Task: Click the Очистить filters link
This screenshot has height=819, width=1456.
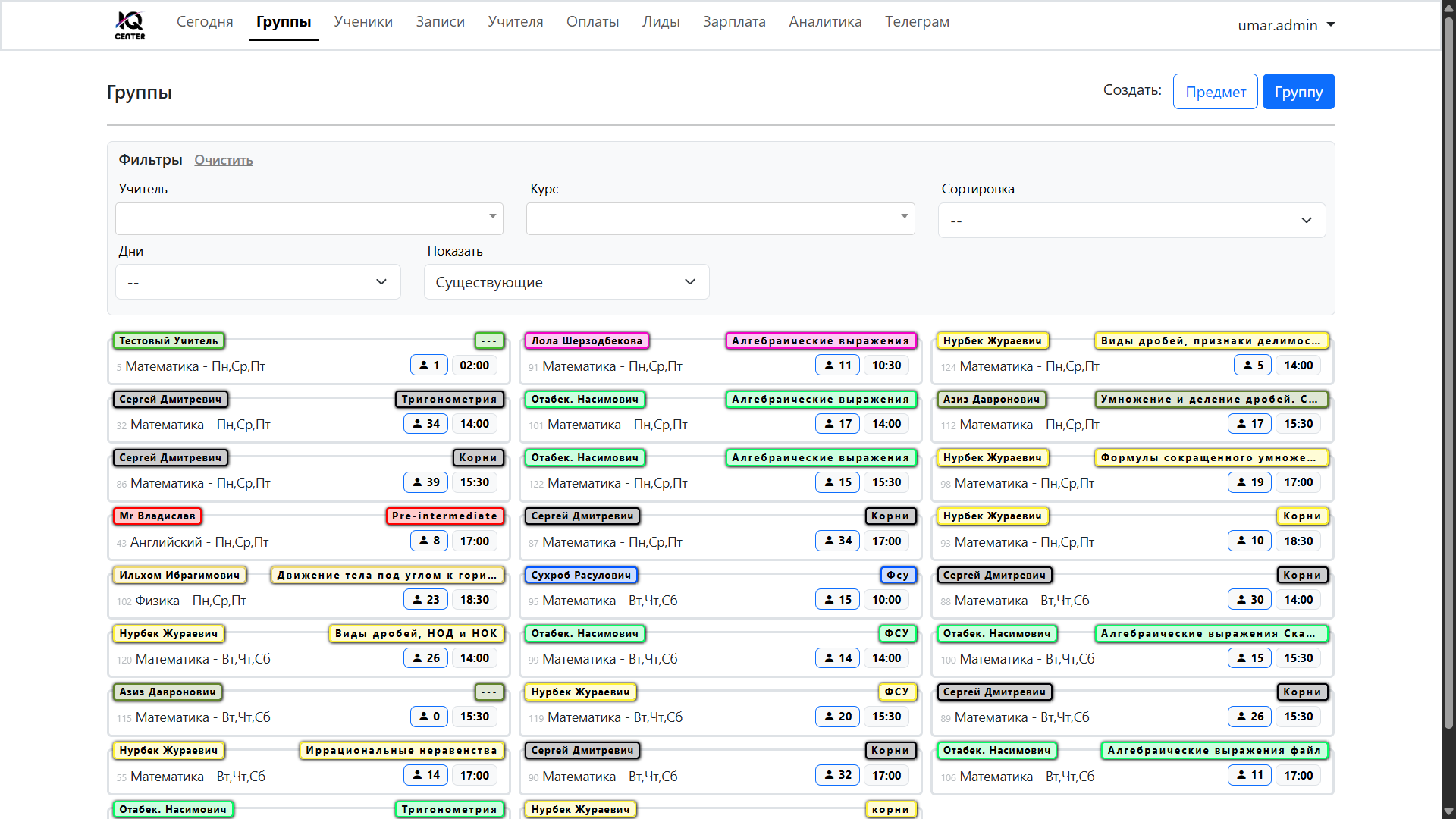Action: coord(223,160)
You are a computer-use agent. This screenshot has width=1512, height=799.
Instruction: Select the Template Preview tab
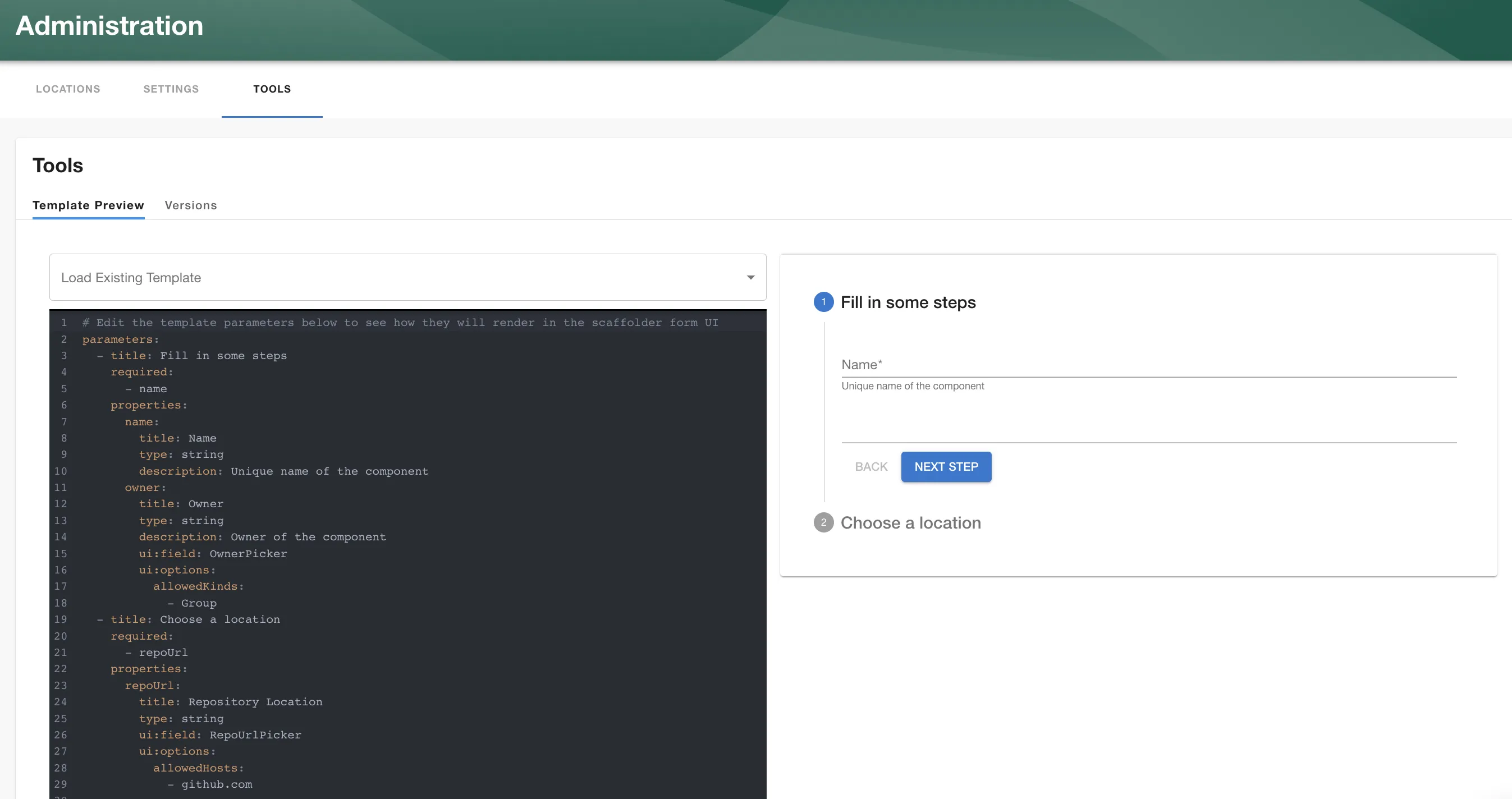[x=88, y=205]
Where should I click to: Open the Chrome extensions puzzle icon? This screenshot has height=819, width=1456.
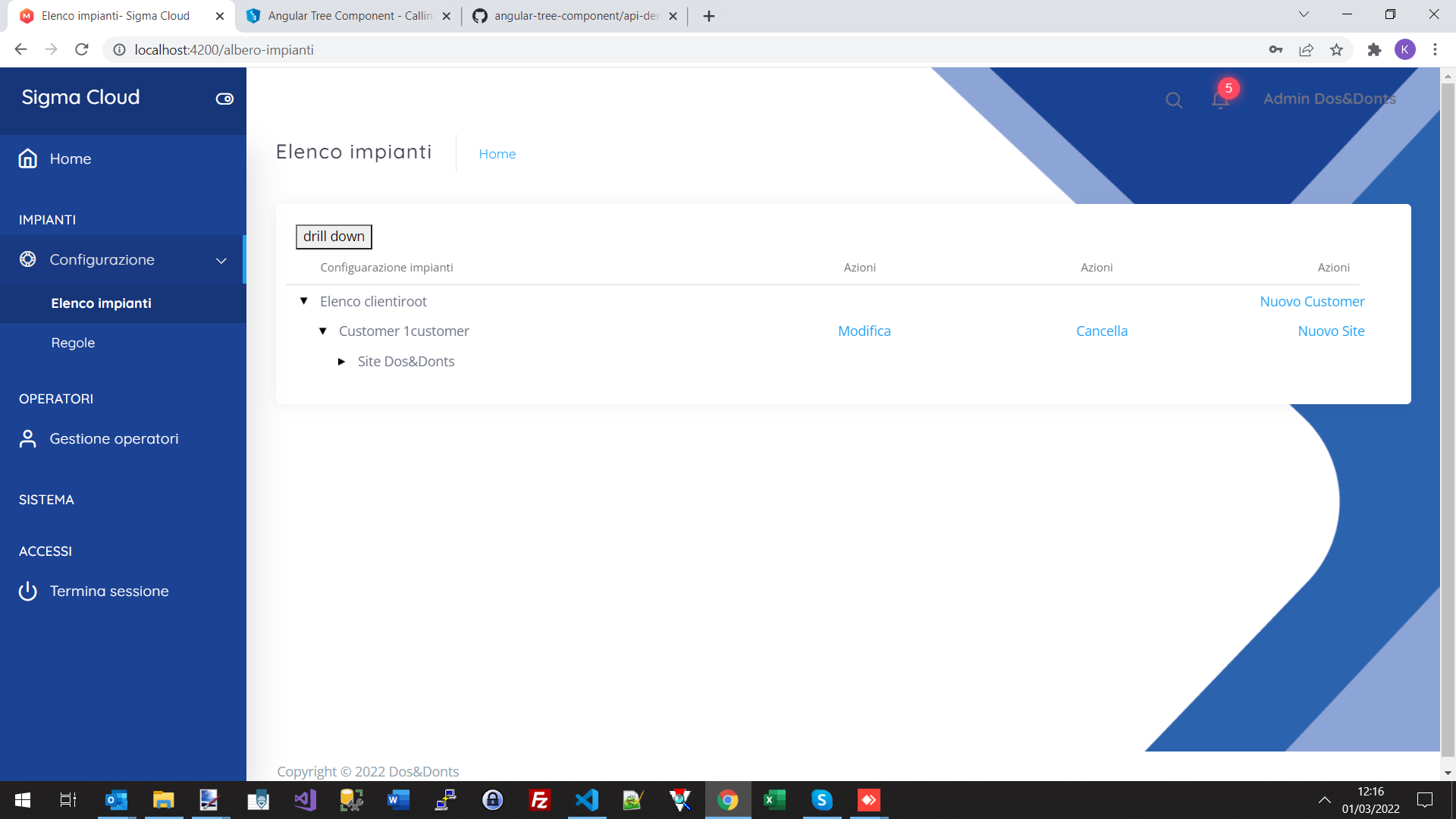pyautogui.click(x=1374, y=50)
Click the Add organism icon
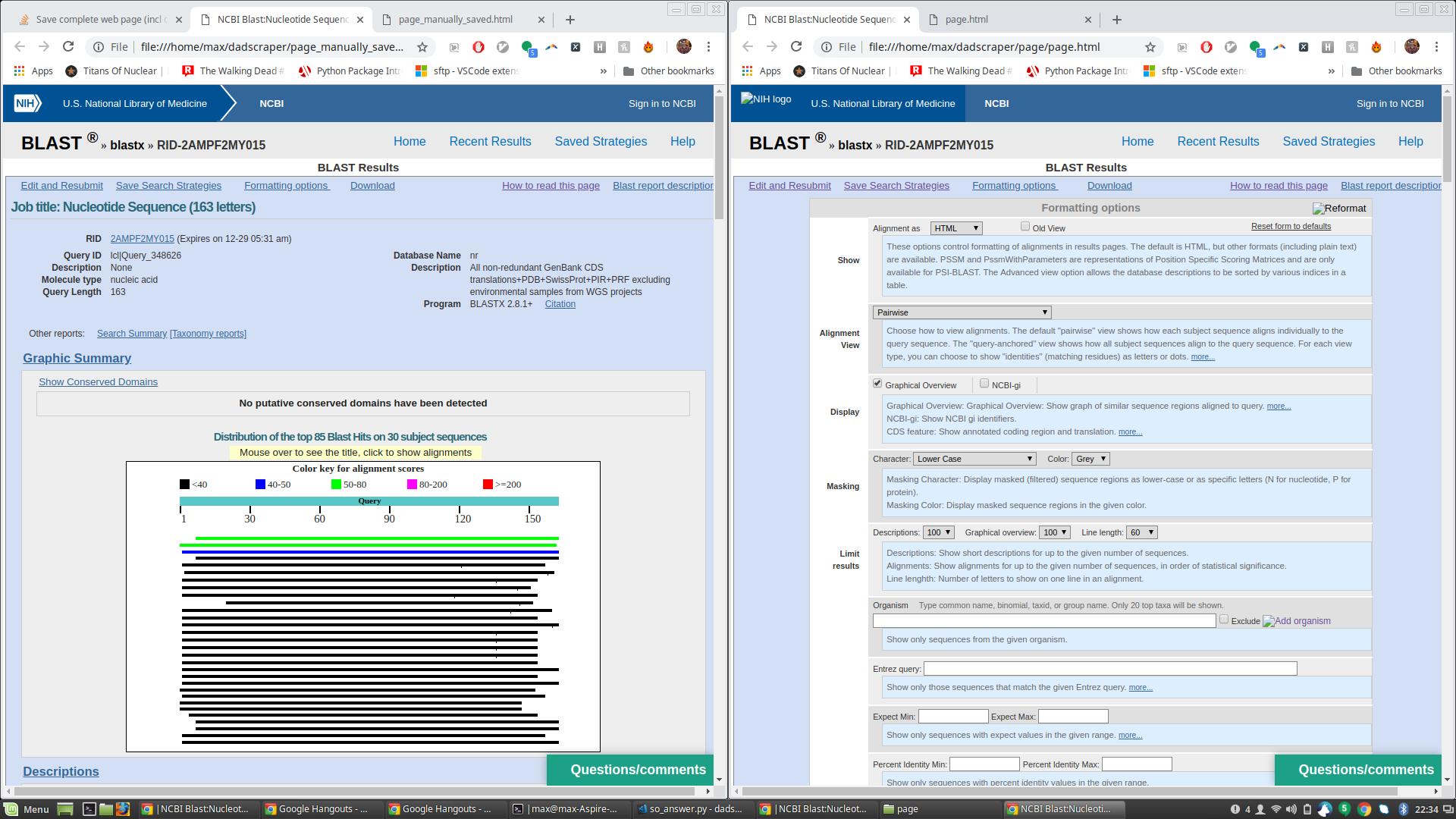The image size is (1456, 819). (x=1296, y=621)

_What the exercise asks_. All of the data is to be reproduced exactly, with the pictures left out.

_Solution for this task_.
Task: Click the Очистить filters link
This screenshot has height=819, width=1456.
Action: coord(223,160)
You are a computer-use agent. This screenshot has width=1512, height=799.
Instruction: Select the Template Preview tab
[x=88, y=205]
Where should I click to: Open the Chrome extensions puzzle icon? This screenshot has height=819, width=1456.
pyautogui.click(x=1374, y=50)
Click the Add organism icon
The image size is (1456, 819). (x=1296, y=621)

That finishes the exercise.